La prima tabella mette a confronto la frequenza assoluta dei matrimoni, delle separazioni e dei
divorzi. Riscontriamo i seguenti i risultati:
Tab. 1. Matrimoni, Separazioni e Divorzi. Anni 1995-2010 (Istat, 2012)
divorzi
separazioni
matrimoni
1995 1996 1997 1998 1999 2000 2001 2002 2003 2004 2005 2006 2007 2008 2009 2010
27,0 32,7 33,3 33,5 34,3 37,6 40,1 41,8 43,9 45,1 47,0 49,5 50,7 54,4 54,5 54,2
52,3 57,5 60,3 62,7 64,9 72,0 75,9 79,6 81,7 83,2 82,3 80,4 81,4 84,2 85,9 88,1
29,00 27,86 27,77 28,00 28,03 28,44 26,00 27,00 26,41 24,90 24,77 24,60 25,04 24,66 23,06 21,77
Da questi dati emerge come il numero dei matrimoni sia in calo: dal 1995 riscontriamo un valore
pari al 29% invece nel 2010 il valore raggiunge il 21,7%. Le separazioni aumentano dal 1995
passando dal 52,3% al 88,1% nel 2010. Anche la frequenza dei Divorzi aumenta dal 27% arriva fino
al 54,2% nel 2010.
Riportiamo i risultati del numero medio di separazioni e divorzi in valori assoluti:
Tab. 2. Numero medio di separazioni e divorzi per 1000 matrimoni. Anni 1995-2010 (Istat, 2012)
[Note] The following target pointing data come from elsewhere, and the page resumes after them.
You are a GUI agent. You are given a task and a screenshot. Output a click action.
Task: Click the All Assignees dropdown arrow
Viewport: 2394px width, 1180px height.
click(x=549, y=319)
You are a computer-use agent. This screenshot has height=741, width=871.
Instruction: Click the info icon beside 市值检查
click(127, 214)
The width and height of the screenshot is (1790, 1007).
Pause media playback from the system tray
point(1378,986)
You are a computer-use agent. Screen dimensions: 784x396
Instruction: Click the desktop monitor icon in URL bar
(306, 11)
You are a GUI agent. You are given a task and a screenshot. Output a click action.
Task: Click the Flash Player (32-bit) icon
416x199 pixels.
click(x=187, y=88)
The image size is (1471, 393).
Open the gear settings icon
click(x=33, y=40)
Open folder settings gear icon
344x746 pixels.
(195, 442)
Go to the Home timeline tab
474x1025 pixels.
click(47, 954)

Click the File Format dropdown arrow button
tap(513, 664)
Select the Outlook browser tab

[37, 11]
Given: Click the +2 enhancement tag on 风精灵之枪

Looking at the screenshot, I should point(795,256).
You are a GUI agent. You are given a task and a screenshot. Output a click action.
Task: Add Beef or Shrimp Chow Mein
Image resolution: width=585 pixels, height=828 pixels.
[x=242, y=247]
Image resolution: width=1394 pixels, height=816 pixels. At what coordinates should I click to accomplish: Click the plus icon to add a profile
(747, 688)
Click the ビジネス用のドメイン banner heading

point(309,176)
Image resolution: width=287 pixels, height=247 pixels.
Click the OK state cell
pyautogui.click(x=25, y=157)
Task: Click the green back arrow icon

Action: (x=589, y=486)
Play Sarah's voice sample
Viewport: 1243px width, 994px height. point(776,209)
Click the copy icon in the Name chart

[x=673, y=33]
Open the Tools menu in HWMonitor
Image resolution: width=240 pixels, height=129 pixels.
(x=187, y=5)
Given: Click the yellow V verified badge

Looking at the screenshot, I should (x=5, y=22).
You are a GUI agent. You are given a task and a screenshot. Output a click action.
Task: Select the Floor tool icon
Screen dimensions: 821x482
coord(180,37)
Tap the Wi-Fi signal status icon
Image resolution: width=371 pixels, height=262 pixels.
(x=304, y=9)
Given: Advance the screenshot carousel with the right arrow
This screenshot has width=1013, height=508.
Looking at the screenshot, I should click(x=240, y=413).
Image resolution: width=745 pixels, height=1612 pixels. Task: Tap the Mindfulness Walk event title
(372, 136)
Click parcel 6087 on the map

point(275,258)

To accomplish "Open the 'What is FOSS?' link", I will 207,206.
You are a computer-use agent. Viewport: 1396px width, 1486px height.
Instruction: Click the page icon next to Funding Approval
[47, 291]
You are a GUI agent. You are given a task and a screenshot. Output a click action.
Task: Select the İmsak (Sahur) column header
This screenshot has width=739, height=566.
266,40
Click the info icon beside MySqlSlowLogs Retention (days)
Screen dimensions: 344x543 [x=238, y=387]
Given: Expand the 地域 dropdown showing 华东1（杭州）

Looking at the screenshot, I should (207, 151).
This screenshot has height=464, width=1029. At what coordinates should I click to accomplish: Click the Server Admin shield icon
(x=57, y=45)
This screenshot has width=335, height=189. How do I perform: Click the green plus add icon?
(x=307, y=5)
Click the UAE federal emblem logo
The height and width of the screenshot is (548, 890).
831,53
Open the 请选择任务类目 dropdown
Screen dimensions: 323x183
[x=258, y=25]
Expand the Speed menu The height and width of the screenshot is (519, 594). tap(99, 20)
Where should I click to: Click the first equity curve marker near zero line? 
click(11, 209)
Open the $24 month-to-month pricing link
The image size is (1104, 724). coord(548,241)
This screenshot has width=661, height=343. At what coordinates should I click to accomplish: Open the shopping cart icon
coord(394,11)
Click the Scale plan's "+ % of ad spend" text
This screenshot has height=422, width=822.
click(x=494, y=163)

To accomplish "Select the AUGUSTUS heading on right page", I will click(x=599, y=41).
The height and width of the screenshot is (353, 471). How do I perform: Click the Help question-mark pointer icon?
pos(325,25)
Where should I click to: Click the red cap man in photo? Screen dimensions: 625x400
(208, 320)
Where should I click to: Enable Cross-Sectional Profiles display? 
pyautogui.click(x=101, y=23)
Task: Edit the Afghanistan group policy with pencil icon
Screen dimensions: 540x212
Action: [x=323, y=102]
1995 1996 1997 1998 1999 2000 2001 2002 2003 2004 2005 2006 2007 2008 2009 2010
Divorzi 79,7 96,9 99,9 100,9 104,2 114,9 123,8 130,6 138,6 143,8 151,2 160,6 165,4 178,8 180,8 181,7
Separazioni 158,3 175,4 185,6 195,0 203,8 228,0 242,6 256,5 250,4 272,6 272,1 268,1 273,7 286,2 296,9 307,1
Tale tabella specifica i risultati di quella precedente in cui è evidente l’incremento sia del numero
delle separazioni che dei divorzi. Si evince come la frequenza dei divorzi pervenga da un 7,9%
(1995) ad un 18,17% (2010). Anche la frequenza delle separazioni aumenta da 15,83% (1995) a
30,71% (2010).
La frequenza con cui separazione e divorzio si presentano nel ciclo di vita della coppia e della
famiglia è tale per cui alcuni autori s’interrogano su quanto essi siano ancora da considerarsi un
evento critico paranormativo oppure un’eventualità attesa (Arace, 2008).